Omata School branches out
Omata School has branched out to take learning beyond the classrooms into the school yard.
For the past two terms all 170 children who attend the semirural school have been mucking in to help transform a blank dirt canvas into an orchard.
Along the way the orchard project took on a life of its own.
After a ‘productive school garden’ seed was planted two years back, principal Karen Brisco decided the time was ripe to add a few fruit trees.
‘‘This simple idea quickly turned into a major project as the whole school embarked on a rich topic to learn about, plan and then ultimately to plant an orchard,’’ Brisco said.
The project aimed to create a ‘sustainable, visually enticing, accessible space where children and community can connect with nature and nutrition,’ she said.
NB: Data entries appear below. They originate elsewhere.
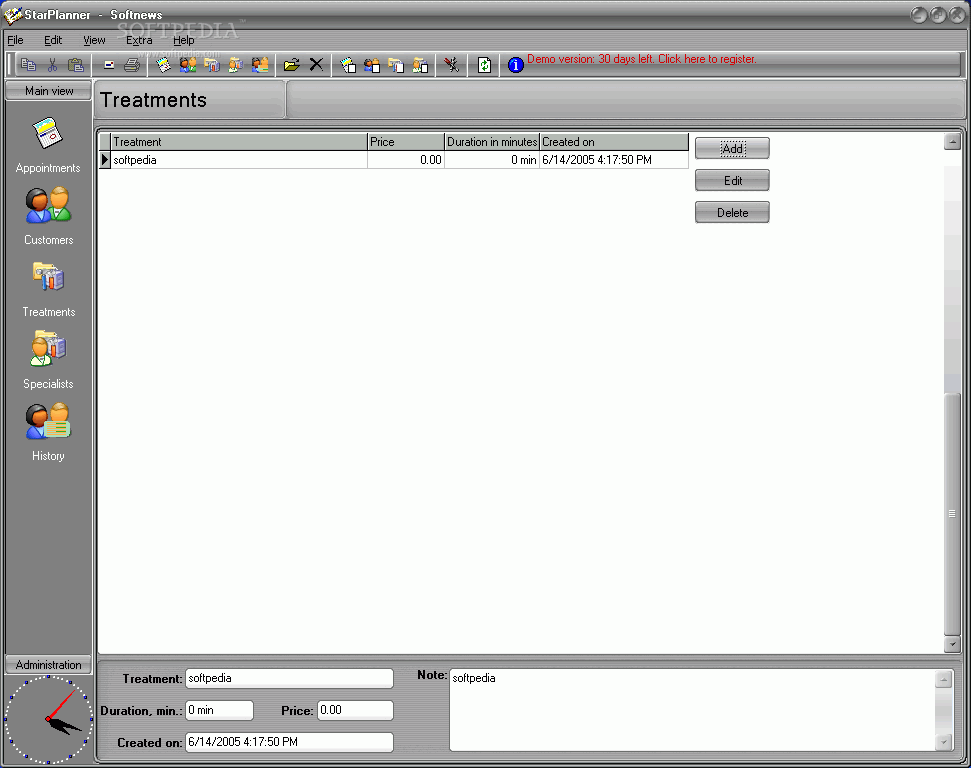Viewport: 971px width, 768px height.
Task: Click the scissors Cut icon
Action: pos(52,64)
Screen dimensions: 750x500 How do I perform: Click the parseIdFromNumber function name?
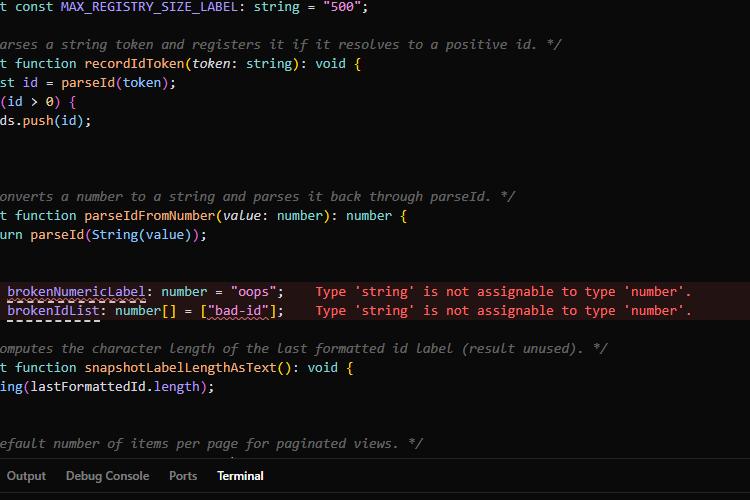pyautogui.click(x=150, y=216)
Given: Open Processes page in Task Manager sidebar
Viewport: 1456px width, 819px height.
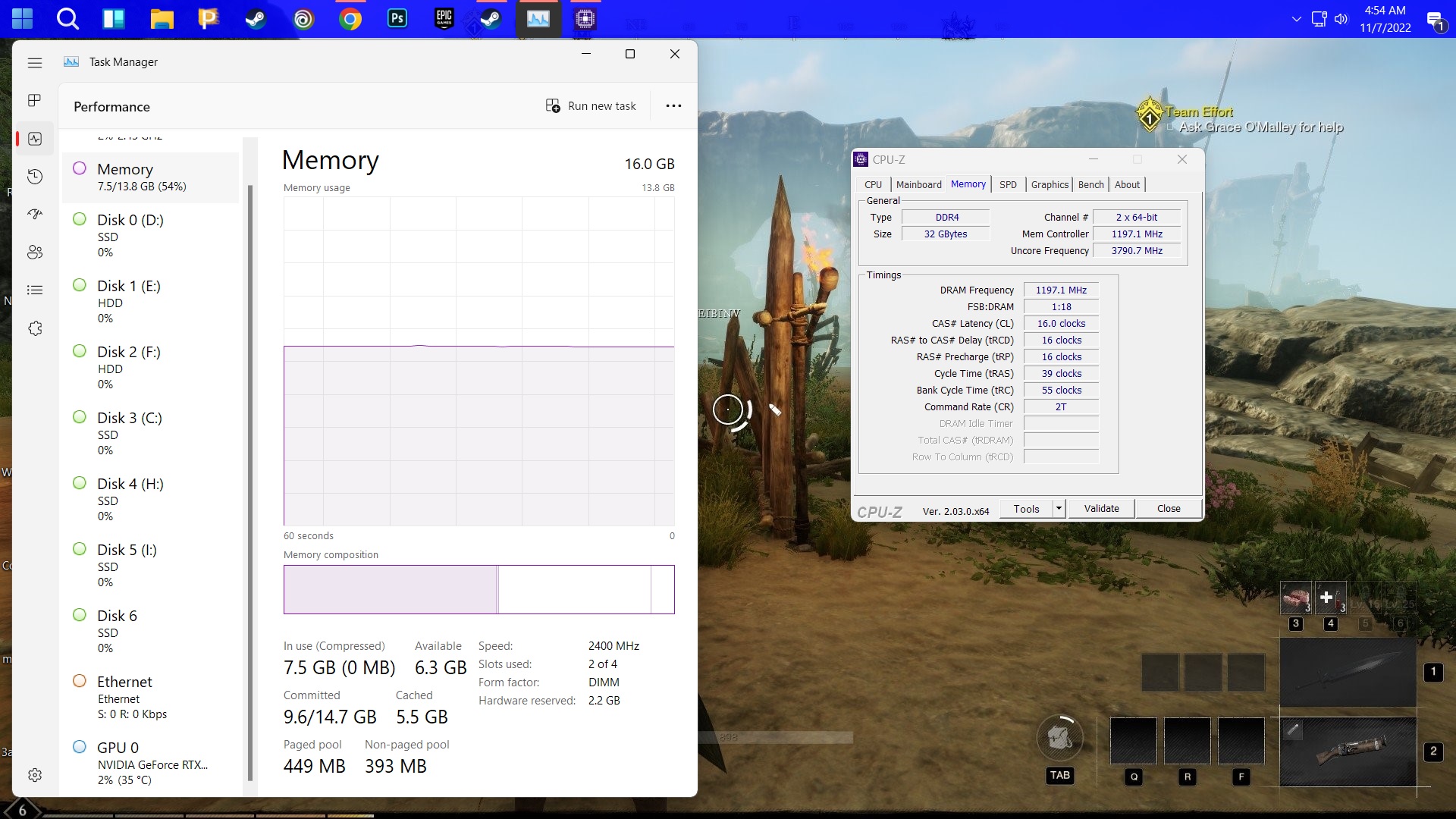Looking at the screenshot, I should (34, 100).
Guiding them was landscape designer Bena Denton whose wealth of knowledge and enthusiasm for the orchard was contagious. She provided the specifics by giving structure to the children’s ideas, and volunteered on the ground.
‘‘It was fun doing the plans and research,’’ said student Eva Niedermayr. ’’We’ve learnt heaps, like how to centre plants, and it’s been fun getting dirty,’’ her schoolmate Amahlia Williams said.
The project ran curriculum deep with students using maths, literacy, geography, and other areas of school work for the ever evolving work in progress.
Phase one was the design stage where kids put their design talents to the test at the drawing board.
‘‘What blew me away is that the children have incredible ideas, they don’t need help designing an orchard. They’ve got that sussed. What they needed help with is structuring those ideas,’’ Denton said.
To date the orchard has young fruit trees, berry bushes and ground covers, most of which are edible or support species for those edibles and recently students planted native trees for a shelter belt to protect them. Everything in the orchard was donated and parents helped during working bees to put in the hard scaping.
NB: Sadly, many of the plants were stolen but the community has responded magnificently and most of the plants have already been replaced.
Amahlia Williams all good with getting her hands dirty planting trees for the orchard shelter belt.